Written exercise:
Give everything from the line containing "Where should I click to: Click the first" down to the end of the records as a JSON list of strings, one string per line, leaving out blank lines.

Item-finding records:
━━━━━━━━

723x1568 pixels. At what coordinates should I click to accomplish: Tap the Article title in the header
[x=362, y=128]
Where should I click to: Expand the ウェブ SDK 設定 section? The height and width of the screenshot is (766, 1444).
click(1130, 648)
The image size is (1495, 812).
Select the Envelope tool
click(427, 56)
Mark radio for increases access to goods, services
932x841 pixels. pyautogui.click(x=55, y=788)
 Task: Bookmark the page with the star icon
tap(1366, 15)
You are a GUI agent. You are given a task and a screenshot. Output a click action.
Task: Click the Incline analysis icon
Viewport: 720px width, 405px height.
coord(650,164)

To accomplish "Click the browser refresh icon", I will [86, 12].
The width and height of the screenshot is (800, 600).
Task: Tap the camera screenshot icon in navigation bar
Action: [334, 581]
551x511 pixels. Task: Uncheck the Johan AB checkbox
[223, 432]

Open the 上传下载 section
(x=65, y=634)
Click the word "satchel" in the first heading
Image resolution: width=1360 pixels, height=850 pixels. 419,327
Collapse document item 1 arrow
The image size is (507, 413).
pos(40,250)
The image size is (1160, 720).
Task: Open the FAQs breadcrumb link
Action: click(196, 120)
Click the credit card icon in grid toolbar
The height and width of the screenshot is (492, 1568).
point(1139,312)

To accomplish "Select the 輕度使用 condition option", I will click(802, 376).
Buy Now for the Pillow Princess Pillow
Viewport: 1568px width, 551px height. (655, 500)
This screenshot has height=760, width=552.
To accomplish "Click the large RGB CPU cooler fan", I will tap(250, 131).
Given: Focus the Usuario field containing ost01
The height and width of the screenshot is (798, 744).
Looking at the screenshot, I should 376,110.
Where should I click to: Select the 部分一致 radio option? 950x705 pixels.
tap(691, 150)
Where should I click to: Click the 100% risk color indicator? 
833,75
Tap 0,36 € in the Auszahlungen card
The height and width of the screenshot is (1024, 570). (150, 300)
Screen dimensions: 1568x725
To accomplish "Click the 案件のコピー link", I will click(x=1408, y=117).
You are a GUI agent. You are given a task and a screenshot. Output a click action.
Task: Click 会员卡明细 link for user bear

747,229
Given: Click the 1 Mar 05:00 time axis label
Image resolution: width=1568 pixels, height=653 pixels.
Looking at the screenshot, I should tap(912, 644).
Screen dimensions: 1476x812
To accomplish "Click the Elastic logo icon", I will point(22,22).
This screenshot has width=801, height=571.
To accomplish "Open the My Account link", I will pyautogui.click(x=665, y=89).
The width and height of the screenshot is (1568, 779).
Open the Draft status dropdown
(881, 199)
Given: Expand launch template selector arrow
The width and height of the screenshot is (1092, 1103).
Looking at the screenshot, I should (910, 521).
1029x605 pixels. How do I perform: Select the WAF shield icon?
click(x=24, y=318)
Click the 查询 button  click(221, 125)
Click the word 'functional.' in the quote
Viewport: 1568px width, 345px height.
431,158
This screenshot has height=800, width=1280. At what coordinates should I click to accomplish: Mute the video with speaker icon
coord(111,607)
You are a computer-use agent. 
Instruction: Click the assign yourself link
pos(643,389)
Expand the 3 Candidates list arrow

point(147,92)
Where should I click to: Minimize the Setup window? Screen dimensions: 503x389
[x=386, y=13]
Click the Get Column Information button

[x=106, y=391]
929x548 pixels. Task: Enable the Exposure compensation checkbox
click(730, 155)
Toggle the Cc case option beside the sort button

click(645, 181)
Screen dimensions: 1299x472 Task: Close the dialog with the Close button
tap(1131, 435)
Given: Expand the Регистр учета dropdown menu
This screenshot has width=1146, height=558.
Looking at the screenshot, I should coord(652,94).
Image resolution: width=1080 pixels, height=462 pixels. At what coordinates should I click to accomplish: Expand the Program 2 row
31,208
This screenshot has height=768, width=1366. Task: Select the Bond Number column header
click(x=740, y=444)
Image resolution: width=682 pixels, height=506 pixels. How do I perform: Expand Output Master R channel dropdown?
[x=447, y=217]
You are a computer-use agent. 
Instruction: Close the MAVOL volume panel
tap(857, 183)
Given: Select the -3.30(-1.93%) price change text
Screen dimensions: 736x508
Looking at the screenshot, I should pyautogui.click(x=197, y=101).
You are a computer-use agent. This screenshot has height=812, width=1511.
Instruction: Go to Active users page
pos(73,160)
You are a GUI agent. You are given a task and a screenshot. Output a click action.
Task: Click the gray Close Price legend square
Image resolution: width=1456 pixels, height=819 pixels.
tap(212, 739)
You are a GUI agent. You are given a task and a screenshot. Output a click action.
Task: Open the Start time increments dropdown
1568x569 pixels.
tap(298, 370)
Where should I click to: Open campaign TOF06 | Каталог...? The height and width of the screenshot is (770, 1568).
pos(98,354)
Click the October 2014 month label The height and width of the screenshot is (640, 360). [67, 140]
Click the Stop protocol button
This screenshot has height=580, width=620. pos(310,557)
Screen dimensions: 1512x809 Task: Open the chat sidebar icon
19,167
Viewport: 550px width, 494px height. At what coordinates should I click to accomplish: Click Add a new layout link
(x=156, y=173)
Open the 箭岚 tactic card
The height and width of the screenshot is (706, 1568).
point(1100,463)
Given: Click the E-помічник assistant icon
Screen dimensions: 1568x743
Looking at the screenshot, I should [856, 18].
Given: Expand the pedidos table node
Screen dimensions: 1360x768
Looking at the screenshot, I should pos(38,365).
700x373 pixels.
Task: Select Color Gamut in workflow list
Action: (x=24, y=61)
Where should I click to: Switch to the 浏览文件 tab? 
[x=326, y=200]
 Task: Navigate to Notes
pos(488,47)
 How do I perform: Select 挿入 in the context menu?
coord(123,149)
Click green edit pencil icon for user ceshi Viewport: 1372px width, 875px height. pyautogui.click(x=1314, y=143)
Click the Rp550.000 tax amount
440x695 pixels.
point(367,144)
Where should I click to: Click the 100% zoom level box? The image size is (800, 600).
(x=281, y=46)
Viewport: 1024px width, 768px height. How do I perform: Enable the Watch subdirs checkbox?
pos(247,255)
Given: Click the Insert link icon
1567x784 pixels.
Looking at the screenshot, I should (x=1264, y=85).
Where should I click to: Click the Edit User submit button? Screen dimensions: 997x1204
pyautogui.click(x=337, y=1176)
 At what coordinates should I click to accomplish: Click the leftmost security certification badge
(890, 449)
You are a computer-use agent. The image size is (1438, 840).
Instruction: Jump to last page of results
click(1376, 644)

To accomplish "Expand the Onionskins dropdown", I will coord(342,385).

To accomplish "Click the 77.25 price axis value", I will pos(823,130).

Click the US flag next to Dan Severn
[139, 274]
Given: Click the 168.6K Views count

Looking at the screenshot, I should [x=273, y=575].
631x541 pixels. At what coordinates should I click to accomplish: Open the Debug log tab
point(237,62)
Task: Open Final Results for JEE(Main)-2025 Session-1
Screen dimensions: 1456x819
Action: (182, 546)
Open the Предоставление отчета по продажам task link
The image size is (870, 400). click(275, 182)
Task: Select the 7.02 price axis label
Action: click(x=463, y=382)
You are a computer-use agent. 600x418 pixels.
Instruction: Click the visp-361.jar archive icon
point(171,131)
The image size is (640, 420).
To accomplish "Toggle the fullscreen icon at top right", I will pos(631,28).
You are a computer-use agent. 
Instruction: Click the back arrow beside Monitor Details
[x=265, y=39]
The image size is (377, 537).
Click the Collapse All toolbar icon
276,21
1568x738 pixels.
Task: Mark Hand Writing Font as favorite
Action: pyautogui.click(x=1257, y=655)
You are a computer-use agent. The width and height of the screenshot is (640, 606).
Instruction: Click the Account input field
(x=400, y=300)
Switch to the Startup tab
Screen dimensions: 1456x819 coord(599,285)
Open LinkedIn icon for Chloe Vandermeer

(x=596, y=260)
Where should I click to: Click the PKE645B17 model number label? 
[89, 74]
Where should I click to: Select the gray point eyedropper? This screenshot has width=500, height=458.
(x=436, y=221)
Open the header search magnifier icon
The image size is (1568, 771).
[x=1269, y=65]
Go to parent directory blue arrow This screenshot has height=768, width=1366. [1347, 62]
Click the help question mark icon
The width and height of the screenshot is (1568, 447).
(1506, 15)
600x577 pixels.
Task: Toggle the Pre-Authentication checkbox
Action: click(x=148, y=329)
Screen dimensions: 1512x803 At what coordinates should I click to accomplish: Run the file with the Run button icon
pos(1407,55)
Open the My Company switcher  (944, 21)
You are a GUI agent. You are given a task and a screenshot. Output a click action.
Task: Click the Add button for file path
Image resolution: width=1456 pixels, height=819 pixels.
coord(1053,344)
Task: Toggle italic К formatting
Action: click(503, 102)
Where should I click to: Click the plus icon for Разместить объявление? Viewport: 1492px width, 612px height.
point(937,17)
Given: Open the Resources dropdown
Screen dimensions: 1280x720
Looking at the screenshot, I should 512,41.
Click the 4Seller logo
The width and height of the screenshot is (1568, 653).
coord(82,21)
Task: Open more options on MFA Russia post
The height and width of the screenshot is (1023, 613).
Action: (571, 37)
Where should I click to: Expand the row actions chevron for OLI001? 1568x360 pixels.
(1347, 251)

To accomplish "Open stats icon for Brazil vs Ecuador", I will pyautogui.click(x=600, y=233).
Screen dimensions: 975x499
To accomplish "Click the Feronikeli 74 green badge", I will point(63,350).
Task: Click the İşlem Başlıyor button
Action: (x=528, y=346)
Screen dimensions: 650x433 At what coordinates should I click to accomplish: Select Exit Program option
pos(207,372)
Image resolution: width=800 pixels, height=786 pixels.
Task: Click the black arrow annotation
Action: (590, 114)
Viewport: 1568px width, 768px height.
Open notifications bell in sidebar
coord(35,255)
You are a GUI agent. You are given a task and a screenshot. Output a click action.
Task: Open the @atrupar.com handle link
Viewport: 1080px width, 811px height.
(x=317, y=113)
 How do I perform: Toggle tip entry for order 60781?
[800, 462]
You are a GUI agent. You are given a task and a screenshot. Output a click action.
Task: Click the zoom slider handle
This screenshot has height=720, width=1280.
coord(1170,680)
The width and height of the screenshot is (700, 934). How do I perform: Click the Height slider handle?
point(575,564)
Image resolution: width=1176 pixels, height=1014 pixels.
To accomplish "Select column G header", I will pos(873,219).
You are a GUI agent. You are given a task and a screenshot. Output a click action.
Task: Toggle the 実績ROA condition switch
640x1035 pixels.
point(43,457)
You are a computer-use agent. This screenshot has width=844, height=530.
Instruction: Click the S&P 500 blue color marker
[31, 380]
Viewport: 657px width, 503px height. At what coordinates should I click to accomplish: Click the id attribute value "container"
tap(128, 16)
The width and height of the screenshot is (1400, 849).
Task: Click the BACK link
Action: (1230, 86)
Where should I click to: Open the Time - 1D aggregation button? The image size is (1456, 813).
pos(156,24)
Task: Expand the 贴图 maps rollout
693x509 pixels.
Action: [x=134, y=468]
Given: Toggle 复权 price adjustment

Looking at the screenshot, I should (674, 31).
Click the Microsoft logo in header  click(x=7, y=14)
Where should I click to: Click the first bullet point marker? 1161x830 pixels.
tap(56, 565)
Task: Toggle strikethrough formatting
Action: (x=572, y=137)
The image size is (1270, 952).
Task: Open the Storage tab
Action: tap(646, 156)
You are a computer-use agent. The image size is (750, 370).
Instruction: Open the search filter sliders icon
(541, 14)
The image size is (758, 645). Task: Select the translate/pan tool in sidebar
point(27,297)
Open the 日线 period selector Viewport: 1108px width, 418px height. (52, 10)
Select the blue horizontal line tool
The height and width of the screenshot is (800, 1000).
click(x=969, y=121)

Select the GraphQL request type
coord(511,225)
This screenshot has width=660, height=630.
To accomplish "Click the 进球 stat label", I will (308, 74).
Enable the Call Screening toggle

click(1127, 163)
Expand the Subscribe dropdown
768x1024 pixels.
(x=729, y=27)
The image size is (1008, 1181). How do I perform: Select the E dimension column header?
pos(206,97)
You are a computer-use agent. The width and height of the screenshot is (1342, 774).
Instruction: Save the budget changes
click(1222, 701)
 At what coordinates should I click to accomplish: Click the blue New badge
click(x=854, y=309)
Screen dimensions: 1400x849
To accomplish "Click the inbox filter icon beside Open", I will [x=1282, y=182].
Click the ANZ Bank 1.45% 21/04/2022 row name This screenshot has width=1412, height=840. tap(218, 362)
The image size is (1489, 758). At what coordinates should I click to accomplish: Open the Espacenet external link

━━━━━━━━

Written response:
[
  "Where should I click to: Click the first bullet point marker? 1161x830 pixels.",
  "tap(56, 565)",
  "Task: Toggle strikethrough formatting",
  "Action: (x=572, y=137)",
  "The image size is (1270, 952).",
  "Task: Open the Storage tab",
  "Action: tap(646, 156)",
  "You are a computer-use agent. The image size is (750, 370).",
  "Instruction: Open the search filter sliders icon",
  "(541, 14)",
  "The image size is (758, 645). Task: Select the translate/pan tool in sidebar",
  "point(27,297)",
  "Open the 日线 period selector Viewport: 1108px width, 418px height. (52, 10)",
  "Select the blue horizontal line tool",
  "The height and width of the screenshot is (800, 1000).",
  "click(x=969, y=121)",
  "Select the GraphQL request type",
  "coord(511,225)",
  "This screenshot has width=660, height=630.",
  "To accomplish \"Click the 进球 stat label\", I will (308, 74).",
  "Enable the Call Screening toggle",
  "click(1127, 163)",
  "Expand the Subscribe dropdown",
  "768x1024 pixels.",
  "(x=729, y=27)",
  "The image size is (1008, 1181). How do I perform: Select the E dimension column header?",
  "pos(206,97)",
  "You are a computer-use agent. The width and height of the screenshot is (1342, 774).",
  "Instruction: Save the budget changes",
  "click(1222, 701)",
  " At what coordinates should I click to accomplish: Click the blue New badge",
  "click(x=854, y=309)",
  "Screen dimensions: 1400x849",
  "To accomplish \"Click the inbox filter icon beside Open\", I will [x=1282, y=182].",
  "Click the ANZ Bank 1.45% 21/04/2022 row name This screenshot has width=1412, height=840. tap(218, 362)",
  "The image size is (1489, 758). At what coordinates should I click to accomplish: Open the Espacenet external link"
]